The max_residual_m should be 0.0 to floating-point noise, because the vectorized and scalar calls invoke the same operation on the same double-precision inputs — any non-zero value points to a dtype leak, not a maths difference. Pinning that residual against surveyed monuments rather than the solver’s own output belongs to the control-network discipline documented across Algorithmic Math & Geodetic Workflows, which supplies the residual statistics and error-ellipse machinery a submission ultimately cites.

Troubleshooting

A vectorized run raises "cannot pickle 'PJ' object" under Dask
You built the Transformer in the driver and referenced it inside the mapped function, so Dask tried to serialise a native PROJ handle to the worker. Build the transformer inside the function passed to map_partitions, as in Step 2, so each worker constructs its own context.
Dask output columns come back as float32 or object
The meta template was omitted or declared the wrong dtype, so Dask inferred the schema from a dummy frame and guessed. Pass an explicit meta whose new columns are np.float64(); this both fixes precision and keeps the graph lazy.
Some transformed points come back as -inf
Those coordinates fall outside the transformation's area of use. Transformer.transform returns -inf rather than raising, so the batch survives. Count non-finite results in verification and route them to a fallback operation instead of exporting them.
Latitude and longitude look swapped after transforming from EPSG:4326
The transformer was built without always_xy=True, so it honoured the authority axis order (latitude first for EPSG:4326). Always pass always_xy=True and treat your arrays as (x=lon, y=lat).
Vectorizing barely helped on my machine
You are probably re-building the Transformer inside the loop, or timing the first call with a cold PROJ grid cache. Construct it once outside the timed region and warm the cache before measuring — the full method is in the benchmarking guide.
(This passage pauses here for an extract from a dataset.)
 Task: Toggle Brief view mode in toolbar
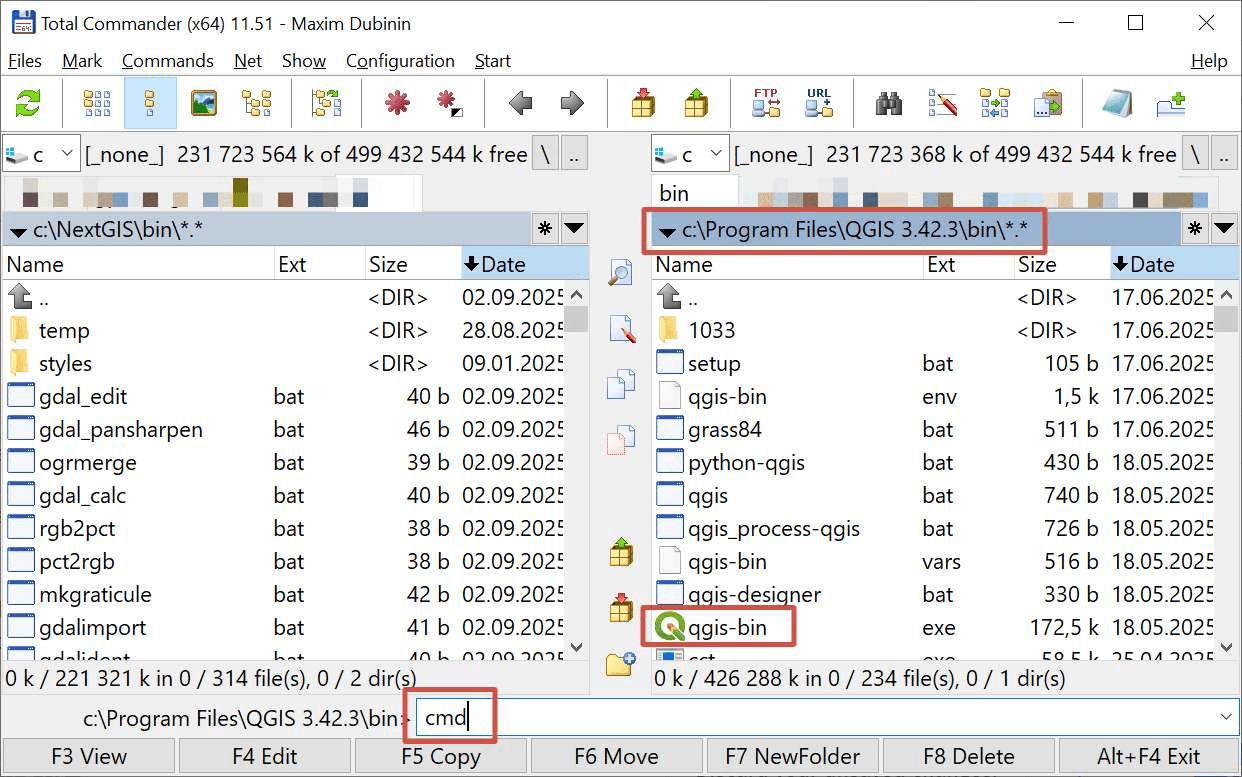(x=97, y=103)
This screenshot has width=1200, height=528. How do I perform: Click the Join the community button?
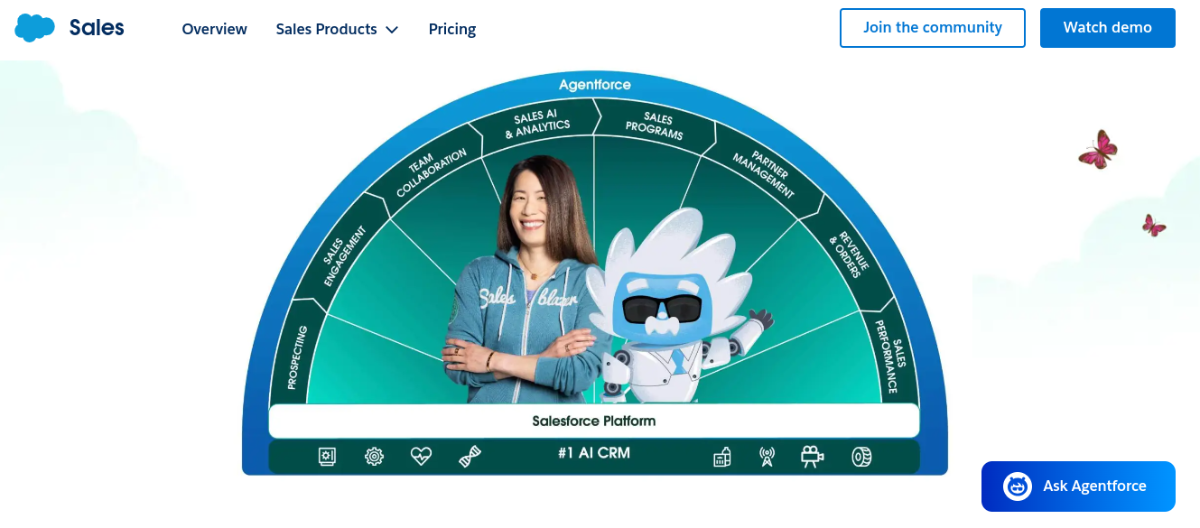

Frequently Asked Questions

Does passing arrays change the numeric result versus per-point calls?
No. The array form invokes the same PROJ operation element-wise at float64, so results are identical to per-point calls to the last representable digit. Any observed difference means a dtype was down-cast somewhere, not that vectorizing changed the maths.
Should I use dask.array or dask.dataframe for coordinates?
Use a dataframe when parcels carry attributes (IDs, areas) you must keep aligned with the coordinates, and a 2-D dask.array when the payload is purely numeric and you want block-wise map_blocks. Both apply the same vectorized kernel per partition.
How big should each partition be?
Target a few hundred thousand to a few million rows so each partition's live arrays sit comfortably below a worker's memory budget while keeping the task count low enough that scheduler overhead stays negligible. Partition sizing is treated in detail in the large-cadastral datum-shift guide.